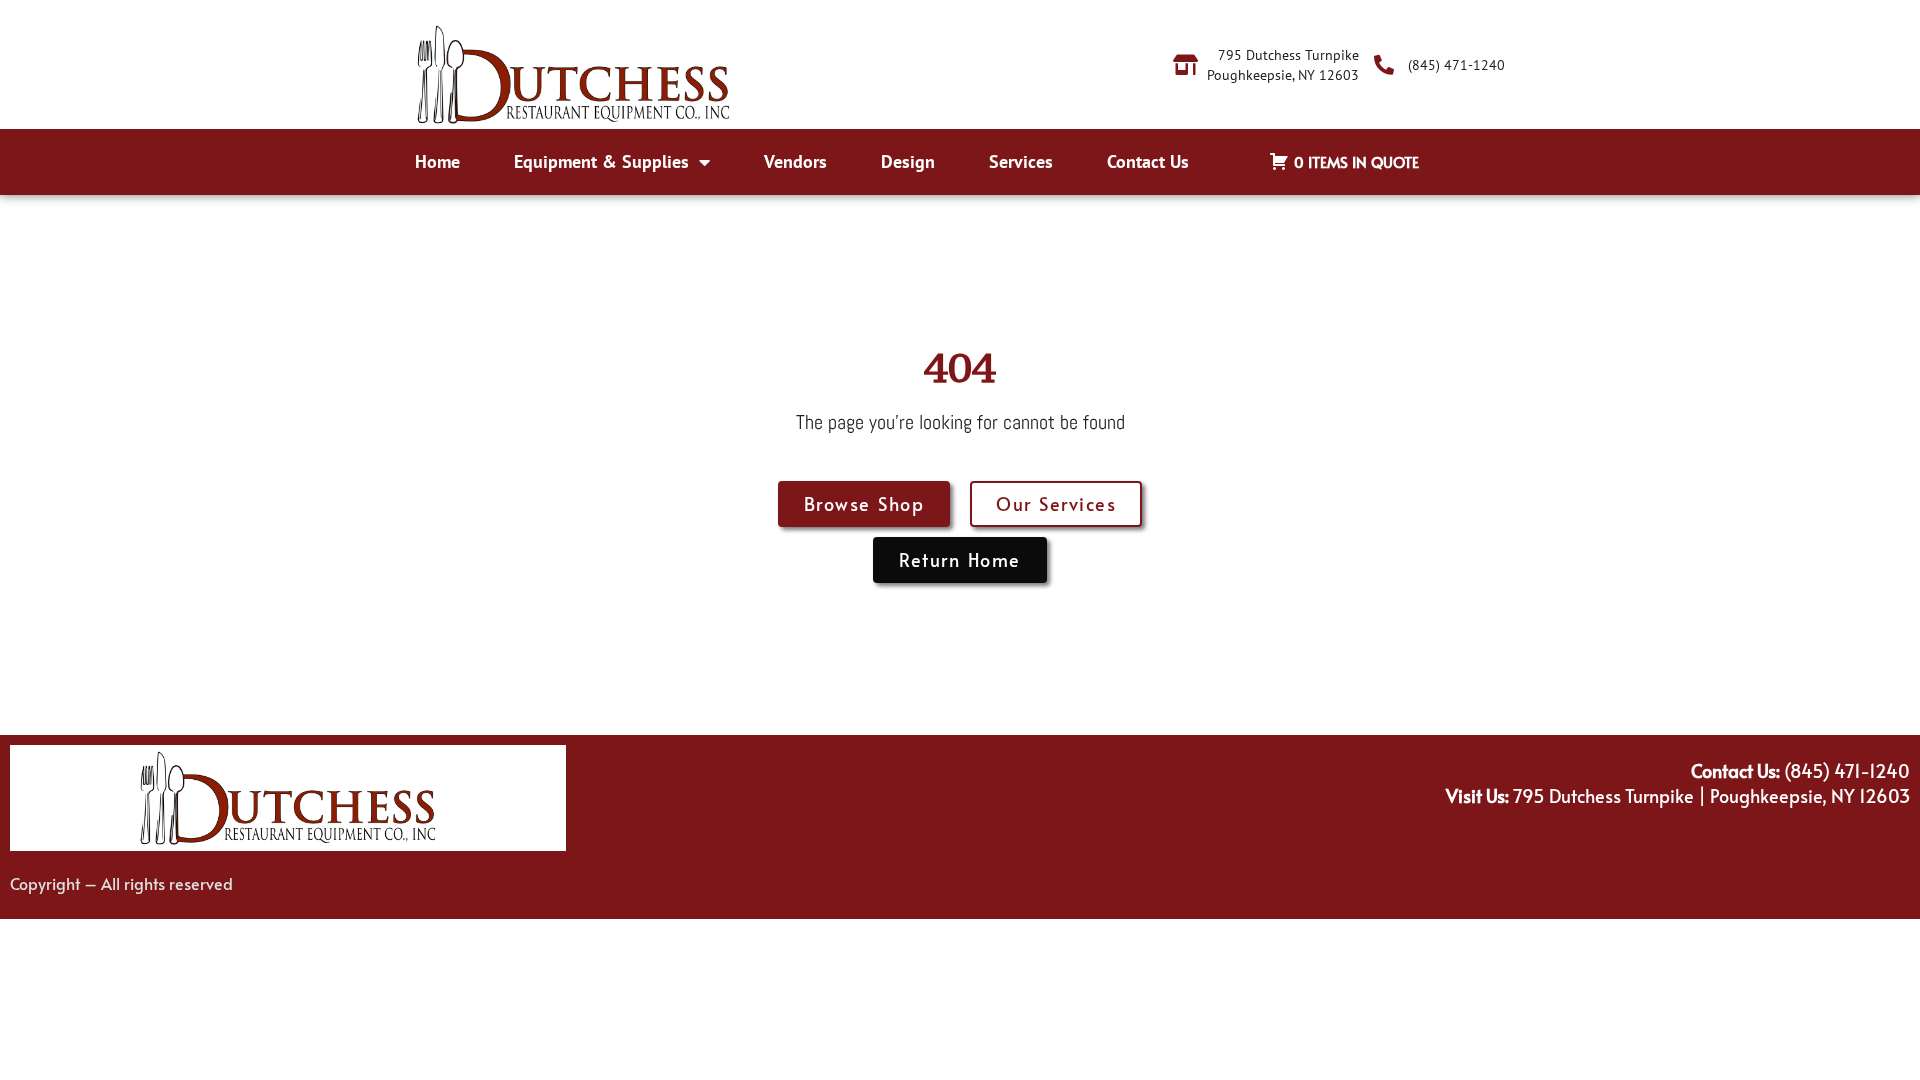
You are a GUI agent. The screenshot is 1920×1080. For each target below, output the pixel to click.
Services (1021, 161)
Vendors (795, 161)
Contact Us (1148, 161)
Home (437, 161)
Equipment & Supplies (601, 161)
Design (908, 161)
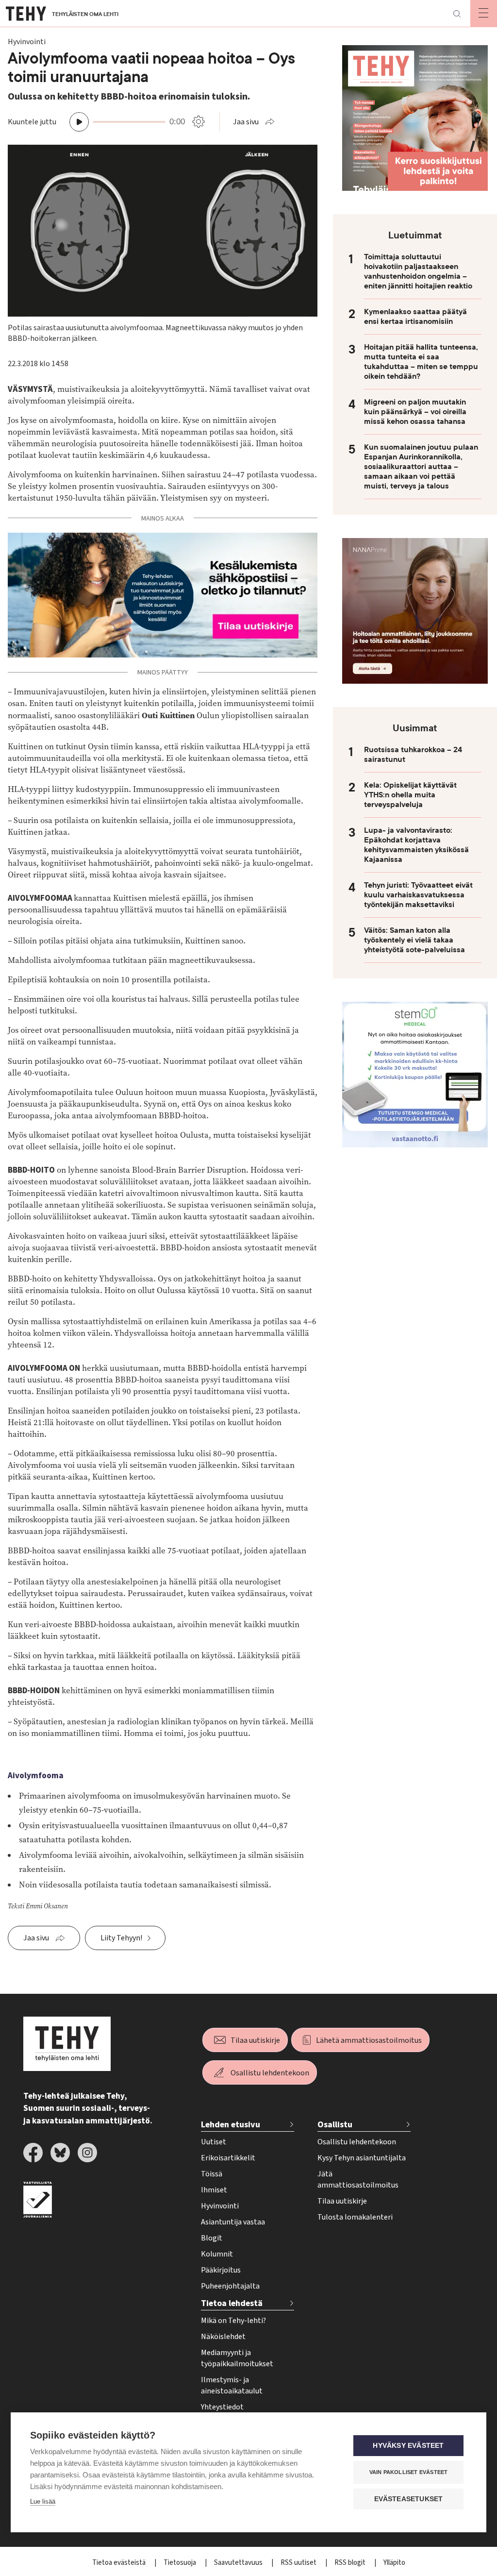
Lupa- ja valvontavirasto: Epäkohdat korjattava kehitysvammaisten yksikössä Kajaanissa (416, 844)
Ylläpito (394, 2563)
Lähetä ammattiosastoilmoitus (369, 2040)
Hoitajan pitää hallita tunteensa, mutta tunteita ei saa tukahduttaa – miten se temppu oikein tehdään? (421, 361)
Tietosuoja (181, 2563)
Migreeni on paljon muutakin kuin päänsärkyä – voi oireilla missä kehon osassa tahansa (415, 411)
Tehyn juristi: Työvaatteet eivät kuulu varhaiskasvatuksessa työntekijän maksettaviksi (418, 894)
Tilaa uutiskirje (255, 2040)
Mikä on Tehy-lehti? (233, 2320)
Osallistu (334, 2125)
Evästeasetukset (408, 2499)
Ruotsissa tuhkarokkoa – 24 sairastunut (413, 754)
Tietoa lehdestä (232, 2303)
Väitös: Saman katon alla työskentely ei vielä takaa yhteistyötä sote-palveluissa (414, 940)
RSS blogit (350, 2563)
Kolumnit (217, 2254)
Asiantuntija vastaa (233, 2222)
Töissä (211, 2174)
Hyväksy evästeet (408, 2445)
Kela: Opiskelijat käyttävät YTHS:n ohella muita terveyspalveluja (410, 794)
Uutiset (213, 2142)
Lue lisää (42, 2501)
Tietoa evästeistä (119, 2563)
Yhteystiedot (222, 2407)
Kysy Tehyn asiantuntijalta (361, 2158)
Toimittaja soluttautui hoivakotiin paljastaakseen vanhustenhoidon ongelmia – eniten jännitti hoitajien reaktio (418, 271)
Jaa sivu (246, 122)
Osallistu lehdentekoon (270, 2073)
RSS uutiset (299, 2563)
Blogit (211, 2238)
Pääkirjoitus (221, 2270)
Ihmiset (214, 2190)
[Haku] (456, 13)
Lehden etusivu (230, 2125)
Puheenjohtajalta (230, 2286)
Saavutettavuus (239, 2563)
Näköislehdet (223, 2336)
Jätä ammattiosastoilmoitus (357, 2179)
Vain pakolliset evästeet (408, 2472)
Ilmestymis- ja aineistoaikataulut (232, 2385)
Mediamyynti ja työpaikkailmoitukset (237, 2358)
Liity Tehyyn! (121, 1938)
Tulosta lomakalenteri (355, 2217)
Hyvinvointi (220, 2206)
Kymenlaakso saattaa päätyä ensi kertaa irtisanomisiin (415, 316)
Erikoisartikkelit (228, 2158)
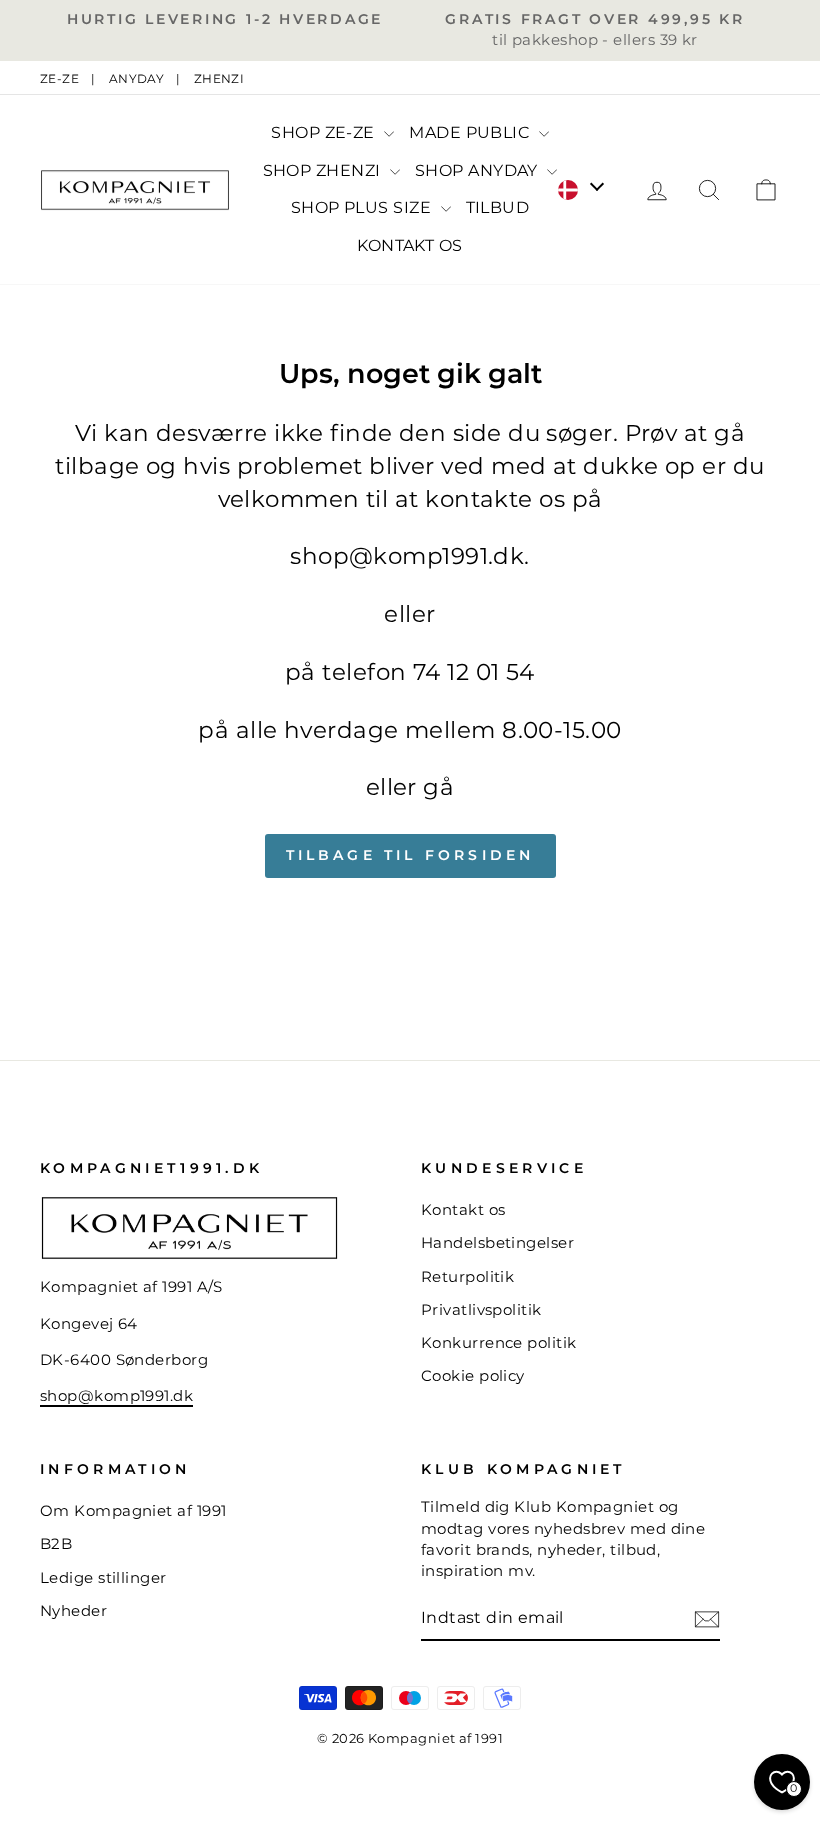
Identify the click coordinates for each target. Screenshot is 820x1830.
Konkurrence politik (499, 1342)
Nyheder (73, 1610)
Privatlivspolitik (481, 1309)
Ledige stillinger (103, 1577)
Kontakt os (463, 1209)
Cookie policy (473, 1375)
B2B (56, 1543)
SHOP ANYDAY (478, 170)
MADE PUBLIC (471, 132)
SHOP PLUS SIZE (363, 207)
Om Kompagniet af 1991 (133, 1510)
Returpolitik (467, 1276)
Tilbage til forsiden (410, 855)
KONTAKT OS (410, 245)
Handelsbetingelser (497, 1242)
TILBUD (498, 207)
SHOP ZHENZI (324, 170)
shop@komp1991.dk (116, 1395)
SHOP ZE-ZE (325, 132)
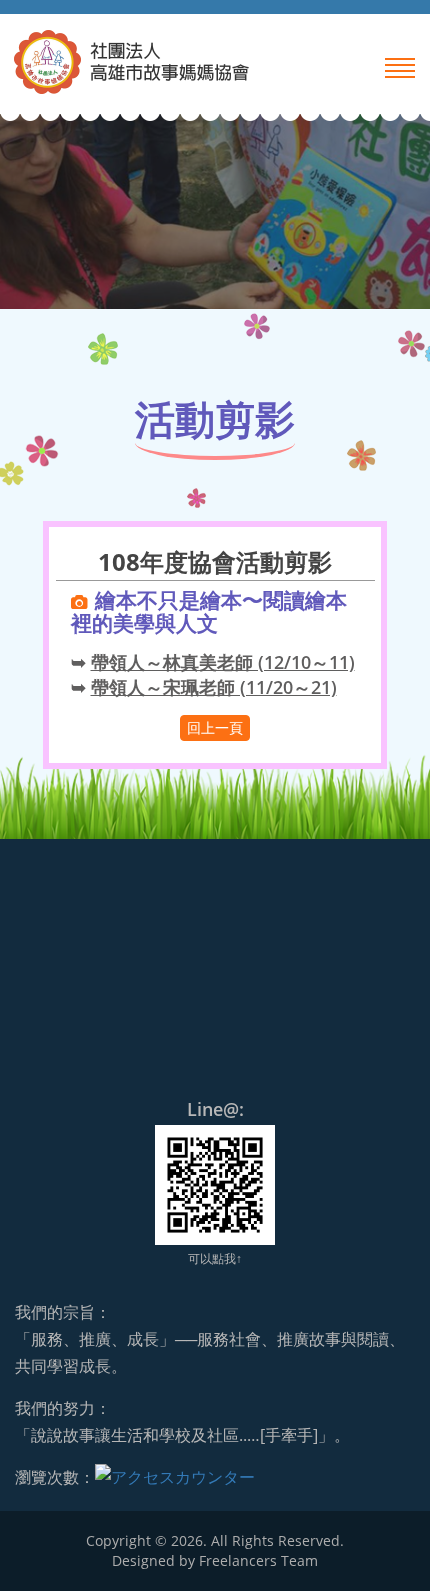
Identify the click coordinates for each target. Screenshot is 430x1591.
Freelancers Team (258, 1560)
************
Exercise: Set down, from the entries above, exactly the lines from the one with "Yhteystiedot (222, 2407)" up to and including the one with "Tulosta lomakalenteri (355, 2217)", and no other lines.

Solution to the problem:
Yhteystiedot (222, 2407)
Kysy Tehyn asiantuntijalta (361, 2158)
Toimittaja soluttautui hoivakotiin paljastaakseen vanhustenhoidon ongelmia – eniten jännitti hoitajien reaktio (418, 271)
Jaa sivu (246, 122)
Osallistu lehdentekoon (270, 2073)
RSS uutiset (299, 2563)
Blogit (211, 2238)
Pääkirjoitus (221, 2270)
Ihmiset (214, 2190)
[Haku] (456, 13)
Lehden etusivu (230, 2125)
Puheenjohtajalta (230, 2286)
Saavutettavuus (239, 2563)
Näköislehdet (223, 2336)
Jätä ammattiosastoilmoitus (357, 2179)
Vain pakolliset evästeet (408, 2472)
Ilmestymis- ja aineistoaikataulut (232, 2385)
Mediamyynti ja työpaikkailmoitukset (237, 2358)
Liity Tehyyn! (121, 1938)
Tulosta lomakalenteri (355, 2217)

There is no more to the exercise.